3.4. Changes in HIT-6 and MSQ Scores

The changes in HIT-6 and MSQ scores in patients who continued receiving CGRP-mAb treatment are shown in Figure 3. The median [IQR] HIT-6 scores at baseline and 3, 6, 9, 12, 18, and 24 months after CGRP-mAb treatment were 62.0 [60.0–65.0], 54.0 [48.0–60.0], 56.0 [48.0–60.0], 53.0 [48.0–60.0], 54.0 [48.0–60.0], 54.0 [48.0–58.5], and 51.0 [41.0–56.0], respectively. The median [IQR] MSQ scores at baseline and 3, 6, 9, 12, 18, and 24 months after CGRP-mAb treatment were 34.0 [27.0–43.0], 22.0 [17.0–28.5], 22.0 [18.0–29.0], 22.0 [17.0–27.8], 21.0 [18.0–25.0], 21.0 [15.5–26.0], and 19.0 [14.0–22.5], respectively. The HIT-6 and MSQ scores were significantly decreased from baseline at all time points (p < 0.001).

3.5. Comparison of Resumption and Withdrawal Groups

The results of the comparison between the resumption and withdrawal groups are shown in Table 4. There were no significant differences in background factors between the two groups. Although no significant differences were demonstrated, differences were suggested for two points: classification of migraine and timings of initiation of CGRP-mAb treatment. Specifically, for the classification of migraine, the resumption group and the withdrawal group had different rates of EM (19.0% vs. 35.3%) and of migraine with MOH (42.9% vs. 17.6%), respectively. Regarding timings of initiation of CGRP-mAb, the resumption group and the withdrawal group had different rates of early introduction (39.7% vs. 58.8%) and of late introduction (60.3% vs. 41.2%), respectively.

4. Discussion

In the present study, continuation and resumption rates of CGRP-mAb treatment for migraine were analyzed under real-world clinical conditions in which patients were free to choose own treatment. The analysis included 146 migraine patients with at least 3 months of follow-up after first initiating CGRP-mAb treatment. The continuation rate of CGRP-mAb treatment 12 months after treatment initiation was 58.8% (47/80). In the 82 patients who discontinued CGRP-mAb treatment due to its efficacy, the resumption rate was 76.8% (63/82), and the withdrawal rate was 20.7% (17/82). The interval from discontinuation to resumption of CGRP-mAb treatment was within 3 months in 77.8% (49/63) of patients.

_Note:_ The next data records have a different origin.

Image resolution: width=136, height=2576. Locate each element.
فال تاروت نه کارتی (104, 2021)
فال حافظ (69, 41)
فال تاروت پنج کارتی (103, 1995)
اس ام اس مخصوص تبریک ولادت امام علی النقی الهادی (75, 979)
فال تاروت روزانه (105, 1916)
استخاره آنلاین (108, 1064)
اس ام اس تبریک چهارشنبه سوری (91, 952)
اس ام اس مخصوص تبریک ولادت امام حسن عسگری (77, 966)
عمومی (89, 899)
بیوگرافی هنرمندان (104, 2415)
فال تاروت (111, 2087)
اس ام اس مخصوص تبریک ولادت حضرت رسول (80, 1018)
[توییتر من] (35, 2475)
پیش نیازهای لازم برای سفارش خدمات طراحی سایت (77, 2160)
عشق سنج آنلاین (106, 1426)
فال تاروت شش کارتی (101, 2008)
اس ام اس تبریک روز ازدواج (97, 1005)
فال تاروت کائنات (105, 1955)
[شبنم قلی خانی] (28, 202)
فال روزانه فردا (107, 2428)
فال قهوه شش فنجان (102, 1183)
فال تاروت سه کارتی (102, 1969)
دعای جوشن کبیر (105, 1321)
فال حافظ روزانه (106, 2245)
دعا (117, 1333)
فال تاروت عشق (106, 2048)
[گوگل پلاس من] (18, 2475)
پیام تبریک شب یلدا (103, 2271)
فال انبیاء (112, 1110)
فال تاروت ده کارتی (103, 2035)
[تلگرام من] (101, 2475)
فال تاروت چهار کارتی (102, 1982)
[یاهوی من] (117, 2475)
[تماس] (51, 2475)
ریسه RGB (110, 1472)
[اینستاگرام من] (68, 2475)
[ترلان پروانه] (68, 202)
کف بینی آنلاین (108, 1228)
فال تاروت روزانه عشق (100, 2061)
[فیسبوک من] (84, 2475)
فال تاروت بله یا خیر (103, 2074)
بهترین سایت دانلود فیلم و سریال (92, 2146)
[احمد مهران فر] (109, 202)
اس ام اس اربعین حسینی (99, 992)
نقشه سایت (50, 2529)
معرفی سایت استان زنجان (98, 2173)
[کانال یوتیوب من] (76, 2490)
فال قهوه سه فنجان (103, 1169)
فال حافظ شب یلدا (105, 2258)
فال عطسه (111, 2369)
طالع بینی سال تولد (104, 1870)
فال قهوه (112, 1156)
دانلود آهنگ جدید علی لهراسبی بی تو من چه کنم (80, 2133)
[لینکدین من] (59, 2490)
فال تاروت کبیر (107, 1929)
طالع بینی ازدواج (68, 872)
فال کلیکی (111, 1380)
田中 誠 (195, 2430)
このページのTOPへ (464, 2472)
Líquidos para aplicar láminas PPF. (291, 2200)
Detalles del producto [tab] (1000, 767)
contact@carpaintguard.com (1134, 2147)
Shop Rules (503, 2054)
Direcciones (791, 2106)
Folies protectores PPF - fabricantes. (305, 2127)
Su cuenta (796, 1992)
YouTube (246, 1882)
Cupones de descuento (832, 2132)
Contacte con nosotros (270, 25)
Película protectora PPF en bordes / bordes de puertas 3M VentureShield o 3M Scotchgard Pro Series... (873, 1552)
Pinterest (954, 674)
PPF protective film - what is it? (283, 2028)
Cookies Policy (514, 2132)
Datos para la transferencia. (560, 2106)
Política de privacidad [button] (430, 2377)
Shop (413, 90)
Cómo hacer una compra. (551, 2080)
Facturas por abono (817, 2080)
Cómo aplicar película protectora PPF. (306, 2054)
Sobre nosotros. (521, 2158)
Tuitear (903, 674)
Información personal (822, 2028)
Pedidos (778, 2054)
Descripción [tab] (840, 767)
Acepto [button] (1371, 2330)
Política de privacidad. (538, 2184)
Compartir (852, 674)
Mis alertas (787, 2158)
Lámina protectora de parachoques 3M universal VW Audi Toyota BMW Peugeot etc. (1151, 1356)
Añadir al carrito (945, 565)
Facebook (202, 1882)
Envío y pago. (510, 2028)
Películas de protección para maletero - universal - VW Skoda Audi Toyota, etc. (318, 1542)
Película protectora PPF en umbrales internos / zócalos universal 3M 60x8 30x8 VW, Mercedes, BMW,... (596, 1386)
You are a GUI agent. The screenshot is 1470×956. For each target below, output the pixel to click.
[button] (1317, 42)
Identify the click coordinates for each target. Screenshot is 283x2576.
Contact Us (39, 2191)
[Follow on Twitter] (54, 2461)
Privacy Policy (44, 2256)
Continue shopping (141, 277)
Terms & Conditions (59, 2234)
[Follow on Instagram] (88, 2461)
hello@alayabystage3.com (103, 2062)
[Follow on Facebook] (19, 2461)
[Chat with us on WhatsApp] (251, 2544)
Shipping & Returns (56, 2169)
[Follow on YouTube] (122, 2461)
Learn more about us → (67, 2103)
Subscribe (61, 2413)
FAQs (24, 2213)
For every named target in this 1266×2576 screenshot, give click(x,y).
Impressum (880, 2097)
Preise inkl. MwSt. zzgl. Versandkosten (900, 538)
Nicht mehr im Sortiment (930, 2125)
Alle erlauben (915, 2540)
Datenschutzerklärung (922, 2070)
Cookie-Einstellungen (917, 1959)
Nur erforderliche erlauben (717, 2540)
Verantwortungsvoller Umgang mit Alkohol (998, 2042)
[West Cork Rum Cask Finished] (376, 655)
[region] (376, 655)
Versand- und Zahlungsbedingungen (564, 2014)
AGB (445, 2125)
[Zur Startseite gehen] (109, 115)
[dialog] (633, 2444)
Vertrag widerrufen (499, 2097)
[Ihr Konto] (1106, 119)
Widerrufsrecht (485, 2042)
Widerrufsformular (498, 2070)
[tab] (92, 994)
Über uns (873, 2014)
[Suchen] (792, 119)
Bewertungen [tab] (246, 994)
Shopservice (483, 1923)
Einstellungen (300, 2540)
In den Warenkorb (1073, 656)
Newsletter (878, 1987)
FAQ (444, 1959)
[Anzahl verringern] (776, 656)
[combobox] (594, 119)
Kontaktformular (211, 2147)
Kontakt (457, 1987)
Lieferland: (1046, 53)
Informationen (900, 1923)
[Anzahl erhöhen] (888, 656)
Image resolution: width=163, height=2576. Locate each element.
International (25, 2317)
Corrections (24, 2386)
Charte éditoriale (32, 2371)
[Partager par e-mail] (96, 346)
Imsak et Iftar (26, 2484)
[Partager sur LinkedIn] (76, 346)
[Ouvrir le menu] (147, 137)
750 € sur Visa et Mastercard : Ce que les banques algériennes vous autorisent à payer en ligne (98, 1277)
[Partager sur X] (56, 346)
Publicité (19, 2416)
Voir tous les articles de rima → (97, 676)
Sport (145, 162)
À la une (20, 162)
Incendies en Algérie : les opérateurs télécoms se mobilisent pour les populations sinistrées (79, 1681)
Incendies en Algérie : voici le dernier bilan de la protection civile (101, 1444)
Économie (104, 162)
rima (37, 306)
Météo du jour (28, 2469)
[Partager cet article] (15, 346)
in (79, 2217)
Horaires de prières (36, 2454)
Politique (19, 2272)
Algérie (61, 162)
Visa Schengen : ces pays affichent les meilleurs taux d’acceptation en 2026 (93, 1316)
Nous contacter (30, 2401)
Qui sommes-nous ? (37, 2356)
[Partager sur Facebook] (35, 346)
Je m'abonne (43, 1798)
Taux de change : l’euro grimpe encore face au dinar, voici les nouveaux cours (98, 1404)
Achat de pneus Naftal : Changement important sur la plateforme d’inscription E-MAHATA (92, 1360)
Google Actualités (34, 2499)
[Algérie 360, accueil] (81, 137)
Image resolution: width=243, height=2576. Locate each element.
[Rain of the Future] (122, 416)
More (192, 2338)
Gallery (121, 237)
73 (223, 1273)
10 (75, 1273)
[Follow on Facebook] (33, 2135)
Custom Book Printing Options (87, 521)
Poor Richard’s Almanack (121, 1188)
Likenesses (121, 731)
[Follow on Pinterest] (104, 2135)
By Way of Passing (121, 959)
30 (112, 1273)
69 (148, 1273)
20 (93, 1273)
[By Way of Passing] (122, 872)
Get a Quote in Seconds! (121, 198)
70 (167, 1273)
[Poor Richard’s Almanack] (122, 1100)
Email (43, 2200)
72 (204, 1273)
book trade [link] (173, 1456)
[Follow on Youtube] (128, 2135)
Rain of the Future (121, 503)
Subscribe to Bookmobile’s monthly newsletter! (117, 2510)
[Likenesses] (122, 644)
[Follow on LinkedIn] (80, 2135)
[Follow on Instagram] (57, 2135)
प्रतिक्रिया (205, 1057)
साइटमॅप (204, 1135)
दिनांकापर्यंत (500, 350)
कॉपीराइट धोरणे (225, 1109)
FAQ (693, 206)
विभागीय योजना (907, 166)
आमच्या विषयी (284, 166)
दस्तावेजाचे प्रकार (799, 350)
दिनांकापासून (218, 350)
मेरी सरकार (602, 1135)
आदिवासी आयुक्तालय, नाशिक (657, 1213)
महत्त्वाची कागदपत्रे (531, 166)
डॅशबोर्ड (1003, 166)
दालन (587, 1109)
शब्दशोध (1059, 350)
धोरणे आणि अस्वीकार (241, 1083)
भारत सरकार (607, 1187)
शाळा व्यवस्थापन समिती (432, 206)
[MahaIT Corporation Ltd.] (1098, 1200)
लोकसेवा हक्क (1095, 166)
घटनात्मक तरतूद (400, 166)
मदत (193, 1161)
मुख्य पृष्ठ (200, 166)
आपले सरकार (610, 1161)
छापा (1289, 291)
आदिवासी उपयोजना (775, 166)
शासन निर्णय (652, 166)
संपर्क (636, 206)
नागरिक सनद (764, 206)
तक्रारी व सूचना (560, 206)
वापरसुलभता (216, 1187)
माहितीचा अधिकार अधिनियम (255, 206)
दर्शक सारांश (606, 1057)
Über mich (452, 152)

This study is the first to report the time course of continuation rates of CGRP-mAb treatment under real-world conditions. The continuation rate of CGRP-mAb decreased linearly over time, but it was found to be 58.8% after 12 months and remained at 51.7% even after 24 months. Kang et al. reported one-year compliance of 140 migraine patients receiving CGRP mAbs in a real-world setting [19]. Fifty-nine patients were excluded, leaving 81 patients with a 12-month follow-up period for analysis. Forty patients (49.4%) continued CGRP-mAb treatment for 12 months after initiation, whereas 11 patients (13.6%) discontinued treatment due to symptom improvement. The report is consistent with the finding that approximately half of patients continued treatment with CGRP-mAb treatment 12 months after initiation. It should be noted that the continuation rate of CGRP-mAb treatment varies depending on the definition of continuation. In the present study, continuation included patients who discontinued temporarily or switched from CGRP-mAbs, which may explain why the continuation rate was slightly higher than that reported above. The HIT-6 and MSQ scores are direct indicators of the state of migraine. In the present study, significant improvements in both scores were maintained throughout the study period, demonstrating the effectiveness of CGRP-mAb treatment. Under real-world clinical conditions in which patients are free to choose their own treatment, patients will want to continue treatment if they experience benefit, so the continuation rate of CGRP-mAb treatment may be an indirect indicator of the effectiveness of the treatment.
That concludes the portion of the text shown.